Pour L’Immonde, ce ne serait qu’une « poignée de chefs d’État » qui se serait rendue à Cuba pour rendre un dernier hommage au « dictateur cubain ». Effectivement, à l’exception Ségolène Royal, à qui ses propos louangeurs à l’égard de ce dernier vaudront le torrent d’invectives que l’on a vu, les dirigeants « occidentaux » brillaient par leur absence, si on laisse de côté le Premier ministre grec Alexis Tsipras qui a eu le culot de faire l’éloge de la capacité de Fidel Castro à « résister à la pression extérieure », pour faire sans doute oublier son déculottage honteux devant les diktats de la « troïka » néo-libérale. Il n’empêche : sauf à considérer la Chine, la Russie, le Brésil, l’Iran, le Vietnam et nombre de pays latino-américains et africains comme quantité négligeable, c’est un pourcentage conséquent des habitants de la planète qui était représenté lors de ces manifestations de deuil.

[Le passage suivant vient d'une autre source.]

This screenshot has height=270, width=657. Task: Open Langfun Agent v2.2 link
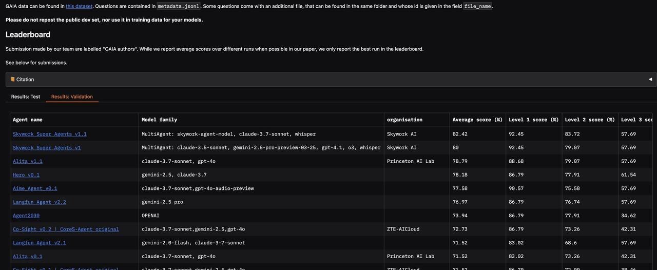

On objectera sans doute que la présence de présidents ou vice-présidents de certains pays à la cérémonie d’adieu nocturne Place de la révolution à La Havane, contrastait avec l’image pieuse du Fidel Castro libérateur et désintéressé qui ressortait de leurs discours. Sauf à se laisser emporter par l’enthousiasme ou l’émotion que pouvait susciter le spectacle d’une foule immense et recueillie, on avait ainsi du mal à oublier les états de services sanglants d’un Sassou-Nguesso, militaire de carrière devenu carriériste politique qui s’était proclamé président de la République du Congo en 1997 à l’issue d’une guerre civile qui avait fait environ 400 00 morts. La prise de parole d’un émir du Qatar haut placé n’était pas non plus de nature à relever le niveau en matière de « droits de l’homme ». Pas plus que celle du président actuel de l’Afrique du sud à la tête d’un régime répressif et corrompu qui fait oublier les espoirs mis dans la fin de l’apartheid. Sans oublier le fringant président du Mexique, Enrique Peña Nieto. Son inertie frisant la complicité face aux assassinats d’opposants commis par les forces de l’ordre, et la dilapidation des fonds publics par sa dépensière épouse ont fait tomber sa popularité au plus bas parmi ses compatriotes. Peut-être pensait-il la rehausser en glorifiant les faits d’armes et l’intégrité d’un chef d’État révolutionnaire d’un pays avec qui, il est vrai, le Mexique n’a jamais rompu ses relations diplomatiques.